Et que mes ancien-ne-s ami-e-s du bled et autres bien-pensants ne viennent pas me dire que le réalisateur voulait simplement s’éclater à tourner des scènes de cul dégradantes pour tout le monde lorsque l’on sait qu’une partie des profits tirés du tourisme (10% du PIB du pays) vient du tourisme sexuel, que ce soit le tourisme à l’échelle locale ou internationale, dont la ville de Marrakech est devenue un pôle. C’est pour cela que le motif de censure du film me fait doucement rire : non, Much Loved ne nuit pas à l’image de la femme marocaine. Il nuit à celle d’un Maroc qui se complaît dans ses contradictions. Qui a peur de la diversité, du tabou brisé. J’essaye de voir en quoi il est dégradant pour la femme marocaine de montrer la violence qu’elle peut subir en toute impunité. Ou en quoi montrer des travestis, que l’on voit tous les soirs à la place Jamee-el-fna ; ou encore montrer des enfants victimes de pédophilie, nuisent à son image. J’essaye de comprendre pourquoi la seule scène de sexe consenti semble faire scandale alors que celles qui montrent viols, abus de pouvoir et passage à tabac n’émeuvent pas grand monde ?

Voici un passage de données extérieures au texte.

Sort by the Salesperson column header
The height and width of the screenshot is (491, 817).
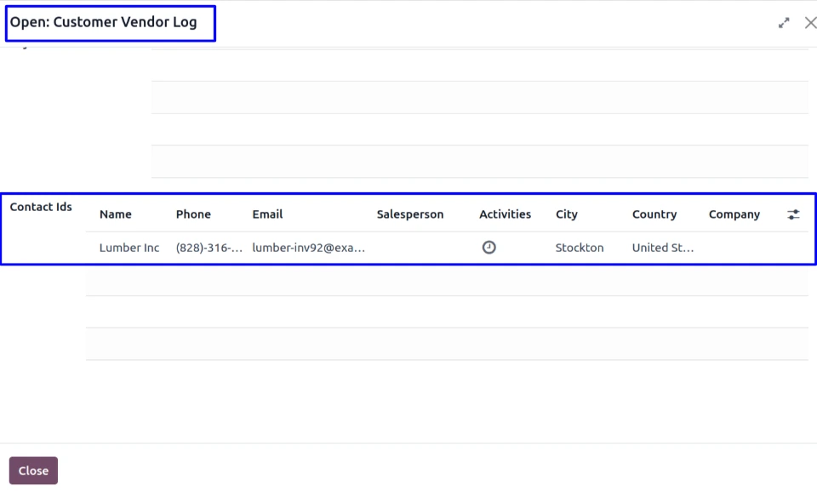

Je peux paraître pessimiste ; mais je vois nombre de mes pairs se diviser entre fervents défenseurs du conservatisme comme seul rempart contre la destruction d’une culture et d’un passé riche ; ceux, engagés jusqu’au bout dans la protection de leurs droits fondamentaux avec une soif de liberté dite à « l’occidentale », ou encore tous les autres qui se situent quelque part entre ces deux courants de pensée, ou ailleurs que sais-je ? Et bien je n’ai pas envie d’abandonner. J’ai envie de me dire qu’un jour on arrêtera de mesurer la respectabilité d’une femme à la longueur de sa jupe, ou à l’ampleur de son jean. Qu’on arrêtera d’avoir peur de la sexualité féminine (non, messieurs du comité de censure, ce n’est pas un mythe, même que les femmes peuvent aimer le sexe quand elles en ont envie). Enfin, qu’on arrête de cracher sur la liberté d’expression parce qu’on vous montre ce que vous ne voulez pas voir, et qu’une de vos compatriotes a décidé de montrer ses jolies fesses à la terre entière.